Social Networking for Improved Maternal Child Health in Rural Settings

Sunday, 30 July 2017: 12:00 AM

Autumn Argent, MSN, BSN, RNC-OB, CCE
Education, Northern Arizona Healthcare, Flagstaff, AZ, USA
Erika Ruth Gavenus, MS
NEEP Project, Organic Health Response, Goleta, CA, USA


The purpose of this presentation will be to identify key areas of replication of a social networking nutrition program that took place in a remote area of Kenya, Africa, and the development of similar program possibilities in remote areas of northern Arizona amongst the Navajo, Hopi, and Hispanic populations. The social networking nutrition program is an intensive, community led, 12-week nutrition curriculum that supported nutrition interventions for young mothers, pregnant women, infants, children, and their families. The goals of the program were to improve maternal and child health, empower women to practicing exclusive breastfeeding irrespective of their HIV status, improve early childhood nutrition with appropriate child feeding, create awareness in the prevention of malnutrition in Mfangano Island, improve household food security, clear up myths and misconception surrounding family nutrition, and increase male involvement in family health.The specific population of interest within Arizona includes teenage and young mothers who are at higher risk for malnutrition or under-nutrition during pregnancy and breastfeeding due to population disparities. The population served in the Kenyan study included young, single mothers, combined families, widowed mothers, and mothers who were HIV positive.
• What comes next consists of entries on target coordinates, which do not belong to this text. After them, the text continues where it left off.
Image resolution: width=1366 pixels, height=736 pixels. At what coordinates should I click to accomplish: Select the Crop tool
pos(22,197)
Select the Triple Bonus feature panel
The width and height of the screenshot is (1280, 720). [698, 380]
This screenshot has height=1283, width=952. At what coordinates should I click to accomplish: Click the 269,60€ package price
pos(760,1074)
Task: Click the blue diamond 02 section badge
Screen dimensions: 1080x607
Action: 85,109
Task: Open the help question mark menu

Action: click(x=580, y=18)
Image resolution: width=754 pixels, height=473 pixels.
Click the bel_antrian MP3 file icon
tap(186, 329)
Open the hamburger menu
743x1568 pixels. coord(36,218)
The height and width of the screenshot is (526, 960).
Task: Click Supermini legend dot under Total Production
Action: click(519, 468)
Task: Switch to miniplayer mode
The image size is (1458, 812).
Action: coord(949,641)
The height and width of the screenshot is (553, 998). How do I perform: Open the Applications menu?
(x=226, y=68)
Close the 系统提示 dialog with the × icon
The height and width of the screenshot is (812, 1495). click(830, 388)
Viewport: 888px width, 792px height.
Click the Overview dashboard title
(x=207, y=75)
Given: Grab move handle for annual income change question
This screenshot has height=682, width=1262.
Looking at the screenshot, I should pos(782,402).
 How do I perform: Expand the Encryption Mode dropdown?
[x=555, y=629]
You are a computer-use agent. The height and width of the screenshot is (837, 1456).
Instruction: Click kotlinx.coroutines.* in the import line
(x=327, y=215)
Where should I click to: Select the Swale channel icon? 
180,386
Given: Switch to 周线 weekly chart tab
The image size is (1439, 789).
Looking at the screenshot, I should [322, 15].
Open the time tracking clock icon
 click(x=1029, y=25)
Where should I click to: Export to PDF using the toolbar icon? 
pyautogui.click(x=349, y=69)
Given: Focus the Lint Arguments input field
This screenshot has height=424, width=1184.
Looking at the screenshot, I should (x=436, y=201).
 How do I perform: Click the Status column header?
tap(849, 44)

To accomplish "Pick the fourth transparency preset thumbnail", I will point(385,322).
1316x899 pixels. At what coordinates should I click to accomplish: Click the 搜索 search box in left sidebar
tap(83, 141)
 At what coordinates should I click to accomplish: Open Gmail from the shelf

The program goals are applicable to the population being considered for program replication.


A total of seven focus groups were conducted with three participant groups over five weeks during the summer of 2016. Focus groups were conducted in the native Dhuluo language. All focus groups were recorded, transcribed in Dhuluo, translated to English, and then back translated to Dhuluo for verification. Atlas.ti was used for qualitative data analysis. Two independent researchers review the transcripts for themes.


Three themes were identified based on the transcribed information from the focus groups. Nutritional balance: new knowledge of “balanced diet,” diversity of foods, and kitchen gardens. Multi-dimensional support: community, social network, family, support; reduced incidence of disease; knowledge sharing; increased involvement of partner in choosing food and childcare. Community collaboration: increased business opportunities for women, increased food trading, and improved childcare.


The nutrition curriculum program showed great success while in practice, but success was not sustained long after the curriculum sessions ended. Recommendations, based on the identified themes, were provided to the community based organization for program revisions and expansion. Further research needs to be done to identify key geographic areas for program modification and expansion in Arizona.